[PROVIDED RECORDS Boundary: Start]

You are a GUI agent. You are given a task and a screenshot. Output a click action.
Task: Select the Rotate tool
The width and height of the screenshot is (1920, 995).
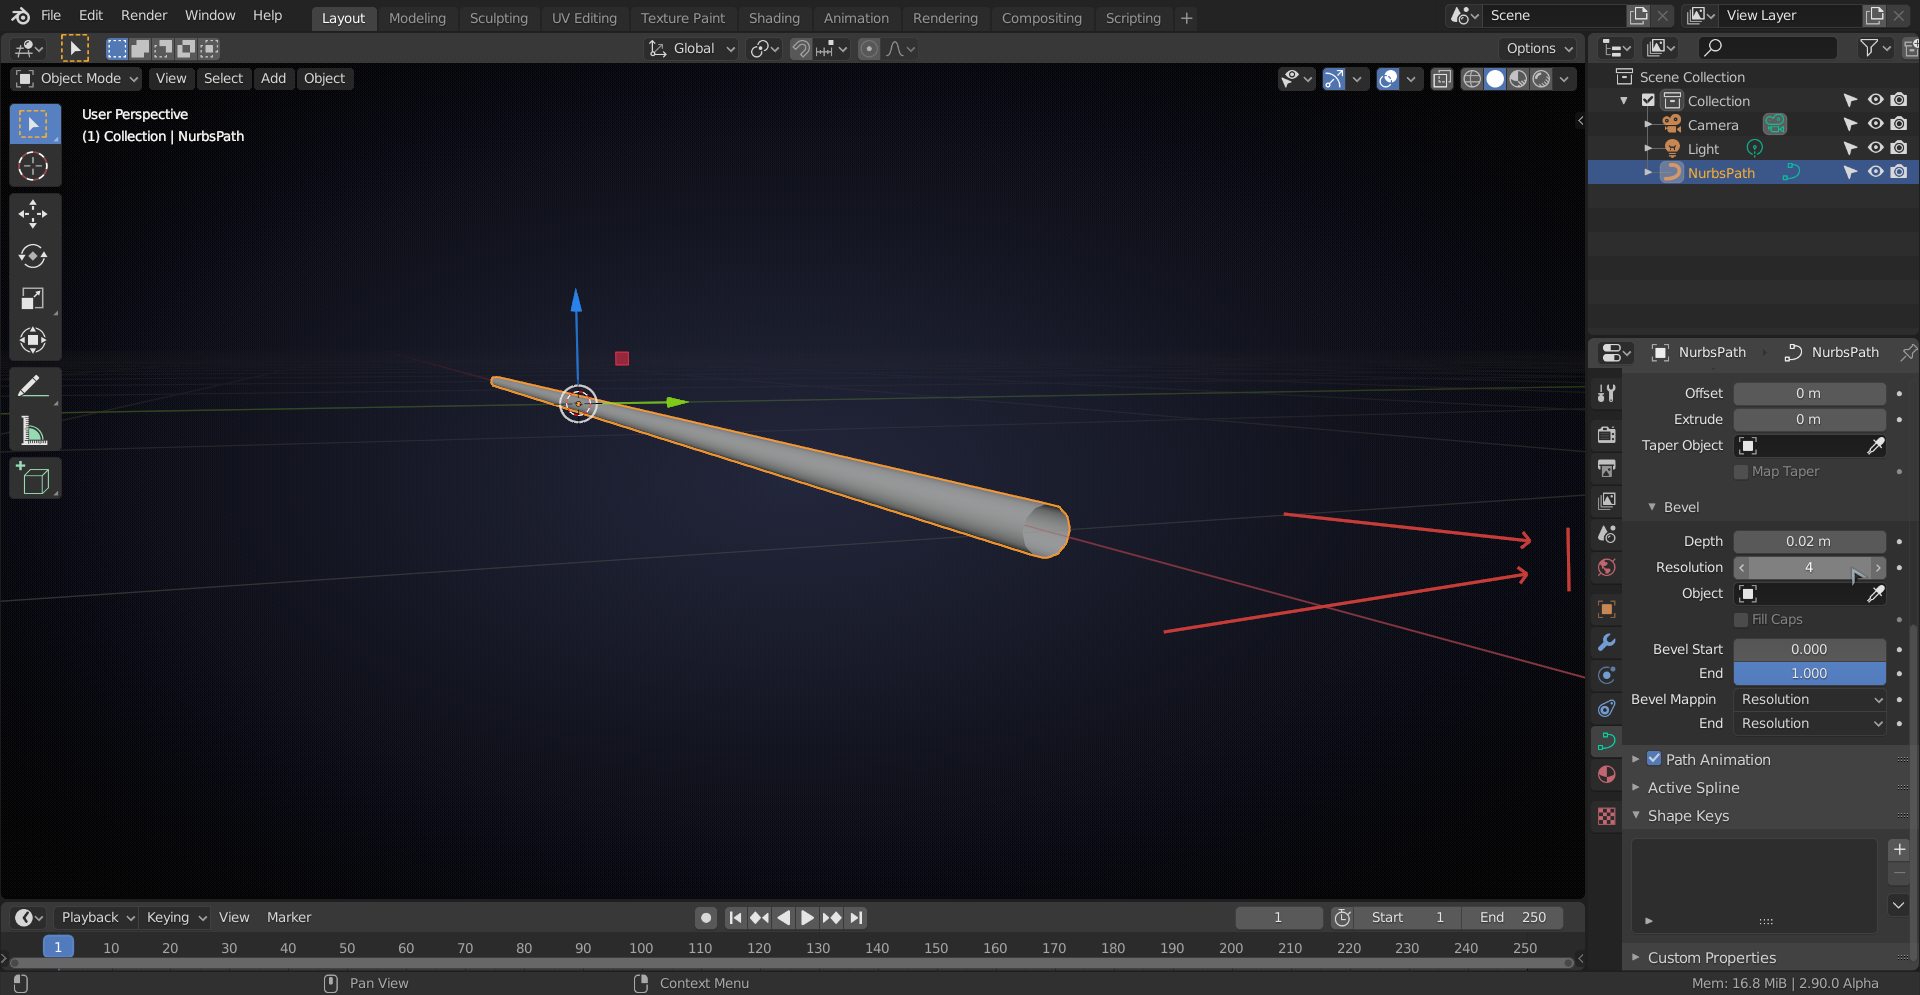click(x=34, y=256)
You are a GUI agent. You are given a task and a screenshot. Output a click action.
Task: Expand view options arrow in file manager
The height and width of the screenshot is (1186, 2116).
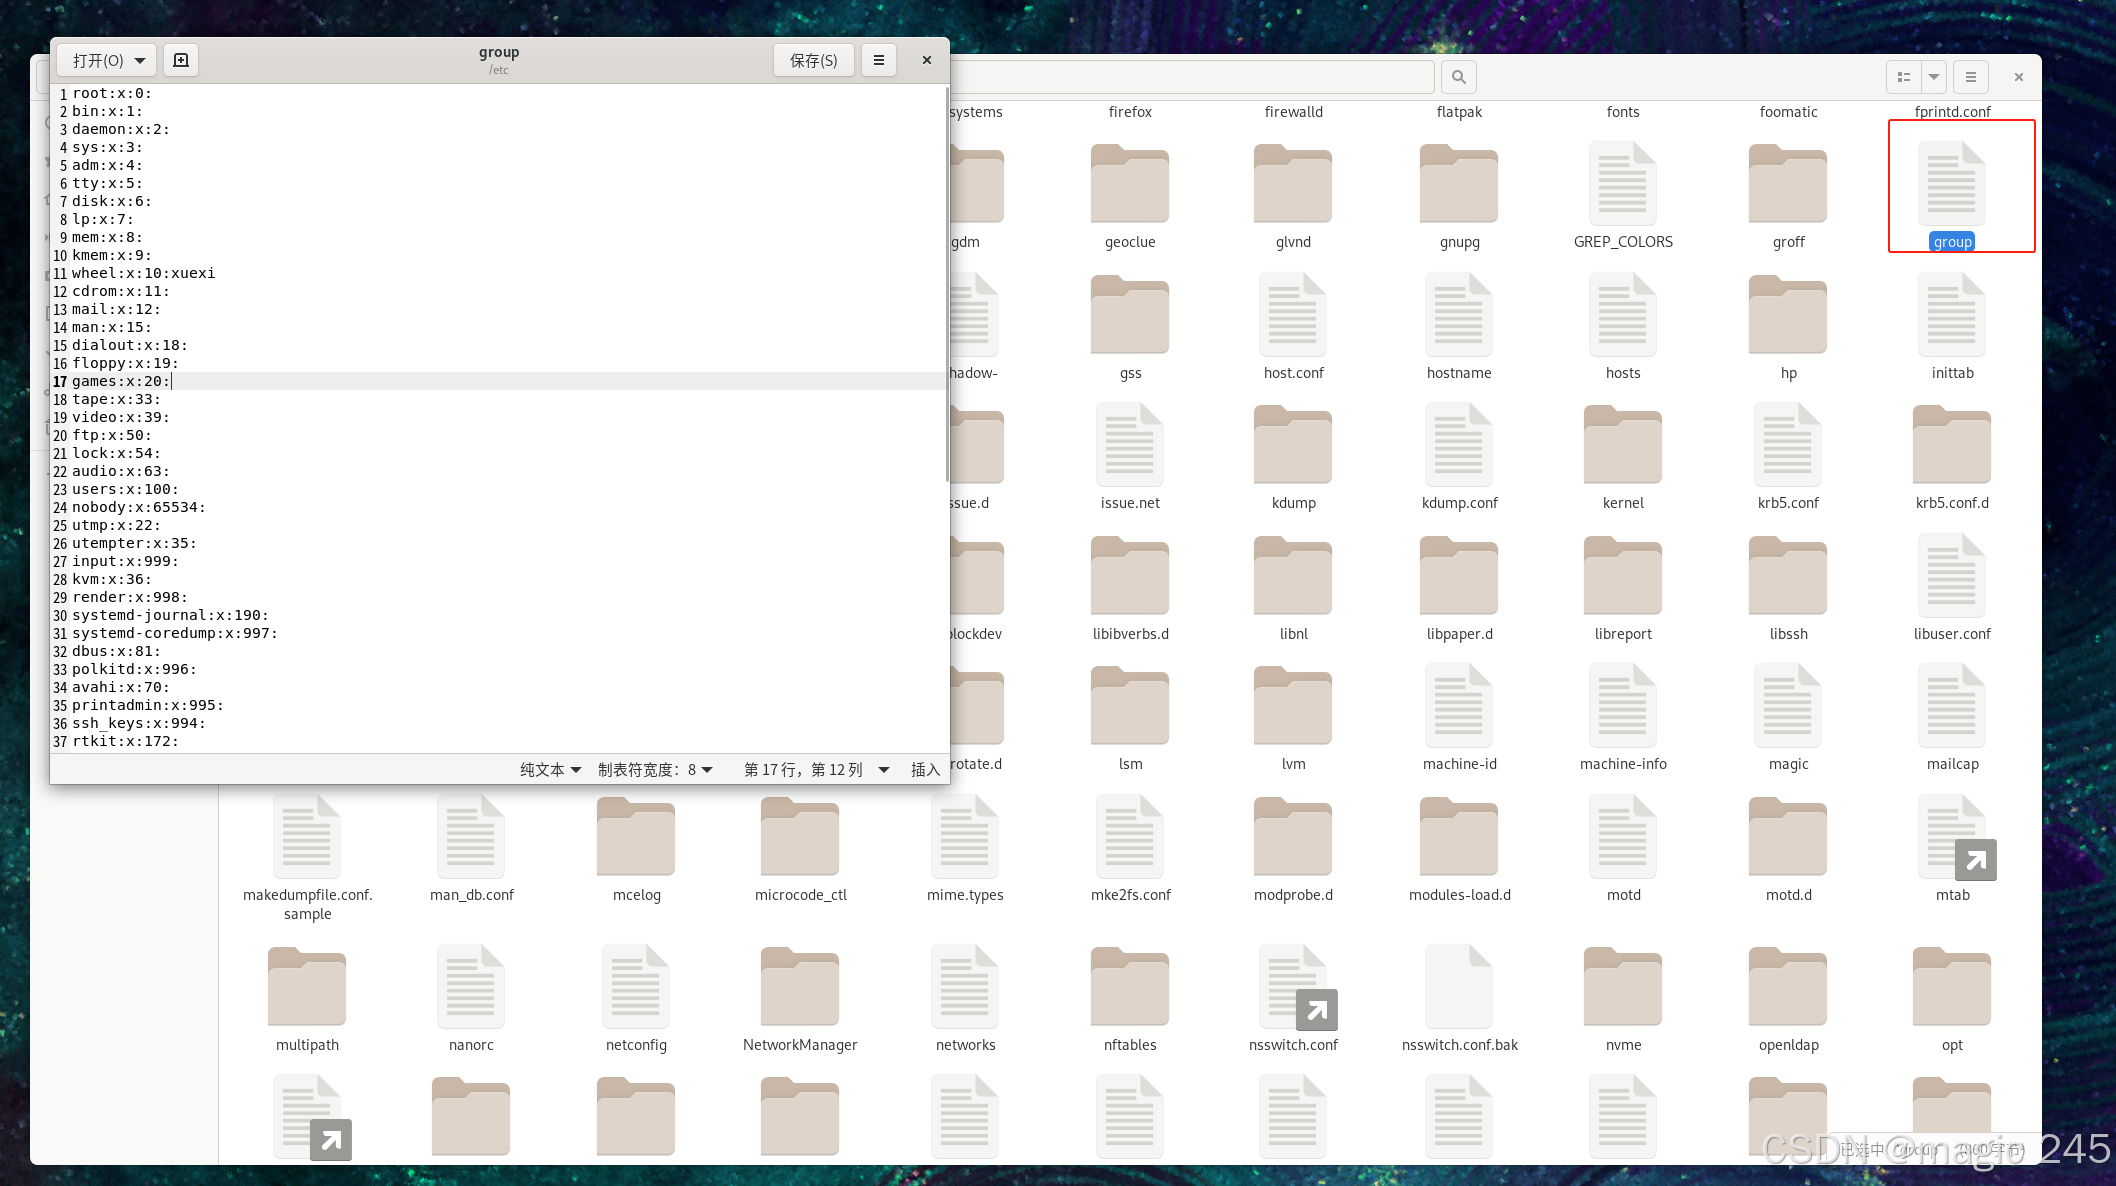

[PROVIDED RECORDS Boundary: End]

The lines from the one containing "The width and" through the final line of the data are to be repeated exactly, with both ends included and all pictures left out.

#### OUTPUT
The width and height of the screenshot is (1920, 995).
click(x=34, y=256)
You are a GUI agent. You are given a task and a screenshot. Output a click action.
Task: Expand view options arrow in file manager
The height and width of the screenshot is (1186, 2116).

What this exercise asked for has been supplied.